Different rules were applied to the acoustically scored levels of sperm whale clicks to classify the levels as a presence/absence of sperm whales:

i) Presence when acoustically scored level of sperm whale clicks >0, absence when = 0

ii) Presence when acoustically scored level of sperm whale clicks >1, absence when ≤ 1

By comparing the distributions resulting from application of these rules with the ‘true distribution’ it was possible to calculate the percentage correctly classified. Using all sperm whale vocalisations (i.e. ≥ 1) resulted in only a 45% correct classification rate. Whereas, excluding the quiet sperm whale vocalisations (≤ 1) predicted the ‘true distribution’ of sperm whales correctly 65% of the time. Therefore, this latter rule (rule i) was used to generate the data on which subsequent analyses were based. This method removed much of the autocorrelation in the data caused by hearing the same animal over several listening stations, but will not have removed the autocorrelation due to large group sizes.

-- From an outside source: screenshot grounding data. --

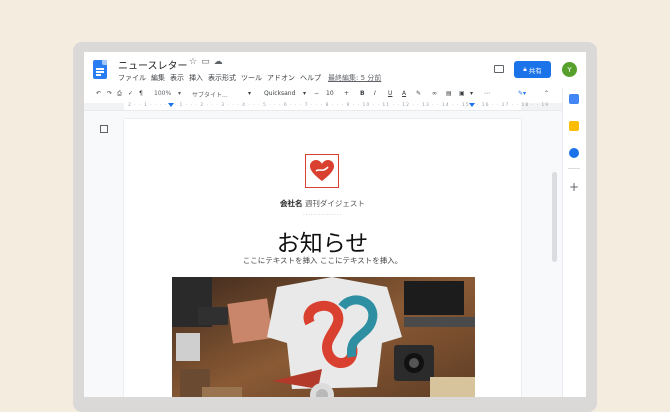  Describe the element at coordinates (305, 94) in the screenshot. I see `font-dropdown-icon: ▾` at that location.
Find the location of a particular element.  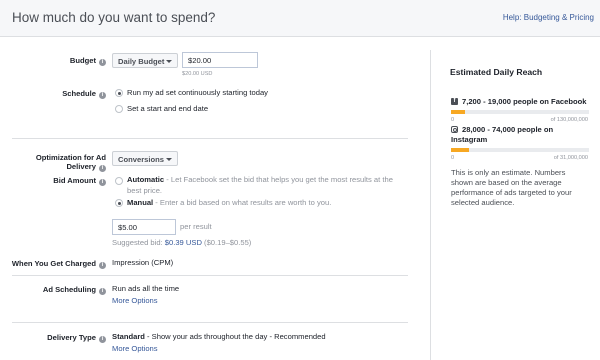

budget-type-value: Daily Budget is located at coordinates (142, 62).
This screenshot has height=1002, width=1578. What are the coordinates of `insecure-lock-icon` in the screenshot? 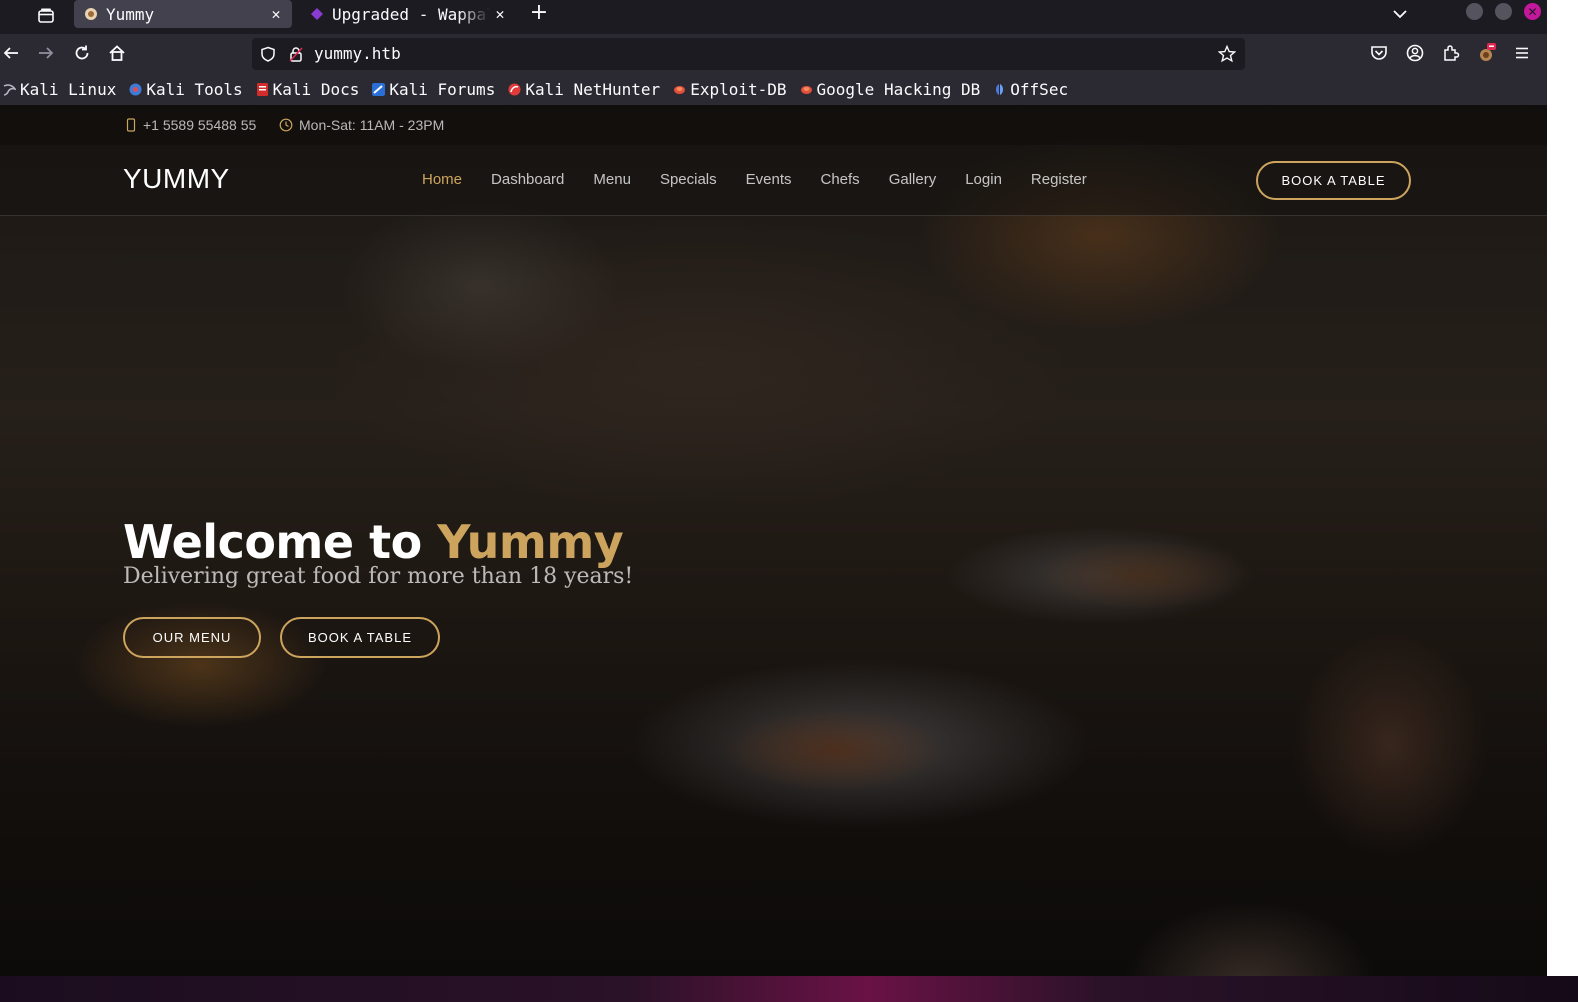 It's located at (296, 54).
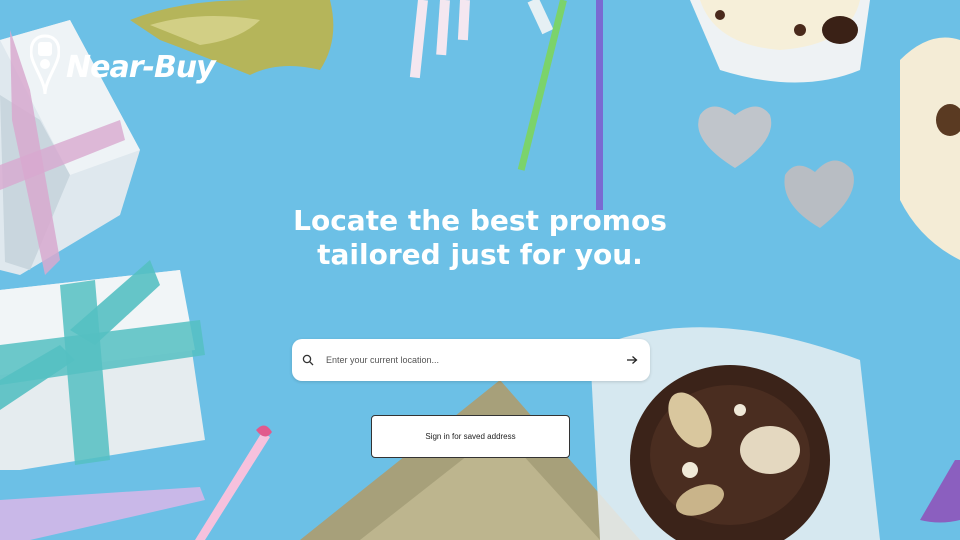  What do you see at coordinates (45, 68) in the screenshot?
I see `map-pin-icon` at bounding box center [45, 68].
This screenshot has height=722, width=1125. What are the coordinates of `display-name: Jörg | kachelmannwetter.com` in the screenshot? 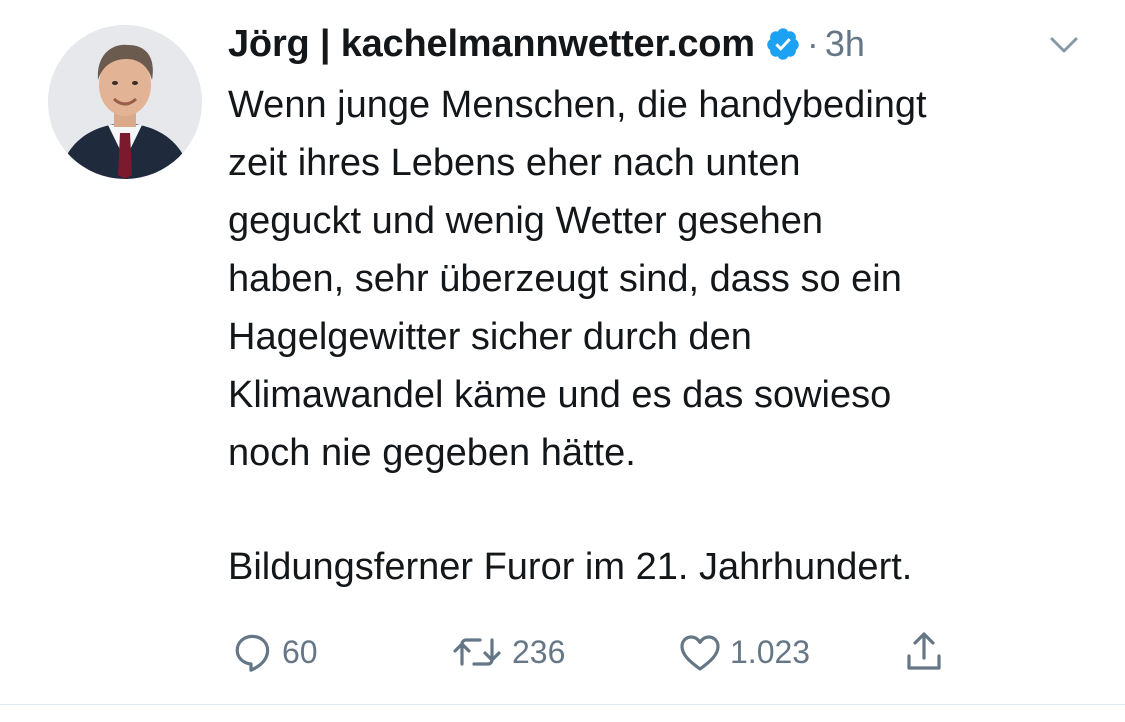 It's located at (492, 44).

Previous studies of sperm whale distributions (Gannier et al. 2002; Gannier & Praça 2007; Gordon et al. 2000) have eliminated autocorrelation by considering each series of consecutive positive segments as a single group presence, centred in the middle of the group. This method is useful for creating independent samples, but raises

questions about handling environmental data recorded in areas where the whales were actually present, but not considered the centre of the group. For this analysis it was

therefore decided to allow serial autocorrelation due to large group sizes (which would tend to produce overfitted models), and remove the resultant overfitting of the model selection process by carrying out cross-correlation on an independent data set (detailed in §3.2.4.1). Aarts (2006) used a similar method to remove overfitting of models resulting from serial autocorrelation in individually tracked grey seal (Halichoerus grypus) locations to predict their habitat preferences.